If we fast-forward to 2016 and assume that the government has been successful in reducing government spending to its target, then what? The likelihood is that the government will be locked into a 40 year battle just to keep spending at that level. Calculations from IEA authors about the true underlying size of UK debt caused alarm when they were first published four years ago. Now, using somewhat different methods of presentation, the Office for Budget Responsibility produces its own forecasts of the long-term pressure on government spending. They too make depressing reading.

Overall, the pressures from health spending, pensions, PFI costs, long-term care costs and so on are likely (on the central projection) to add to government spending over 5% of national income over the next five years.

This may not seem like very much, but it will not be easily swallowed. How much further can taxes on the young be raised? Unless we make the young pay for sixth-form education and general schooling, how much more can we levy charges on the young or their families? Yes, we can increase taxes further on working families, but, increasingly, the targeting of families is leading to reduced family formation and reduced labour-market participation. Coalition proposals to reduce pension tax relief will attack the one group of people who do still actually save a reasonable proportion of their income. The only obvious safety valves are a huge increase in the state pension age and reductions in the welfare rolls. This requires reform – real reform.

But, some might say, “we’ll be okay- we have a Conservative government that is being prudent, looking for efficiency savings in the health sector and will always have its eye on the long term”. This would be exceptionally complacent. Indeed, even since the OBR published its report late last year, there have been some alarming u-turns. The government has caved in on public sector pensions – but in such a way that the increased costs do not “kick-in” until 2017. The government is under huge pressure to pick up more of the tab for long-term care costs as proposed by the Dilnot Commission. The government looks likely to abolish contracting out from part of the state pension scheme (and, indeed, is abolishing it for individuals from this year): this means that money that was previously saved will go straight into Treasury coffers and be spent. The university funding system is being designed so that it is highly likely that the government will have to underwrite and pay off the loans of a huge proportion of university students. And, perhaps, there will be a u-turn on health reforms to come in the next few weeks. Overall, this is a very “medium-termist” government. Its time horizon is 2016 – no further.

The problems identified by the OBR can get worse - rapidly. The OBR forecast that, if health spending rises by 3% in real terms rather than 2% (a more realistic assumption, surely), then the increase in government spending over the next generation doubles to over 10% of GDP!

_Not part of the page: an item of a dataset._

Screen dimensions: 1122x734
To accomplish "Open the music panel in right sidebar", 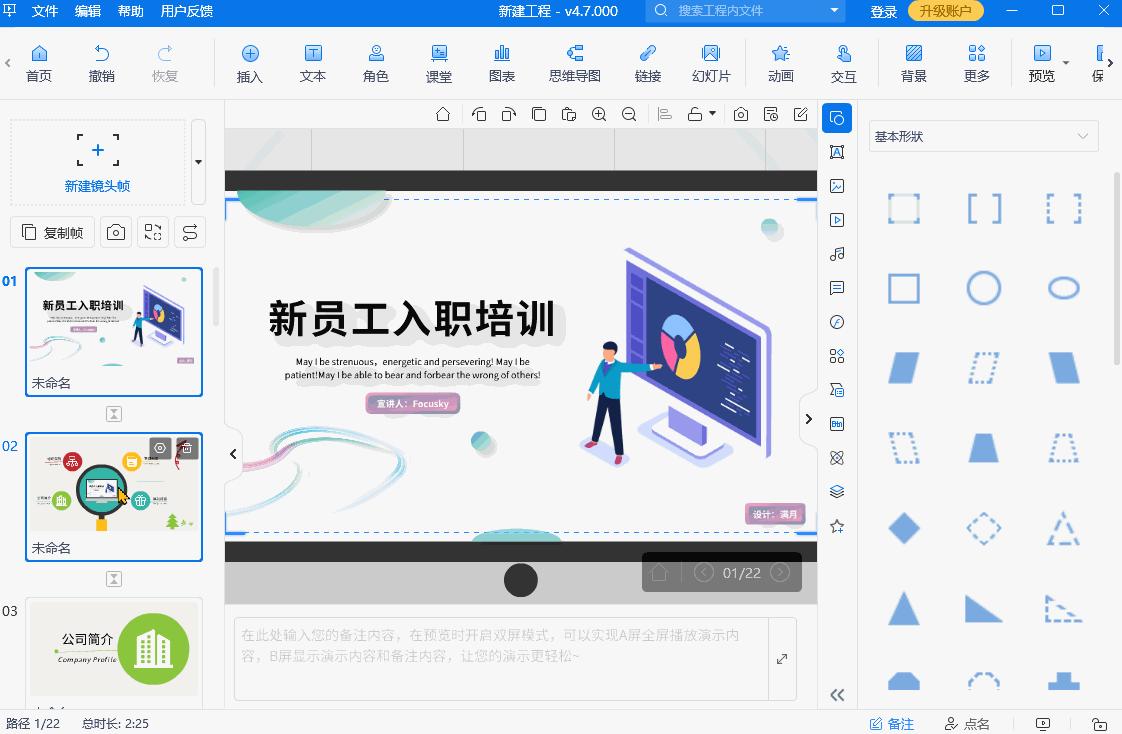I will pos(837,253).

The situation we face is new. Systems of funding health-care, long-term care and pensions that relied not on savings, insurance and family provision have only really existed in the current comprehensive form for a generation or two. They are inherently unstable. To restore long-term sustainability to public finances, we need to restore funding, saving, insurance and the family to the heart of provision in old age – both health provision and pension provision. Nothing can be done about the current obligations. We cannot ask 60-year-olds to start saving for their pension or healthcare. Once again, I am afraid, it is the young who will have to be asked to bear the burden – though they will reap many of the benefits too.

In reflecting on the Moody’s announcement, the government needs to do two things. It needs to liberalise the supply side of the UK economy so that it can grow out of its current debt problem. It also needs to address the long-term structural problems caused by the welfare state out of which we will not grow.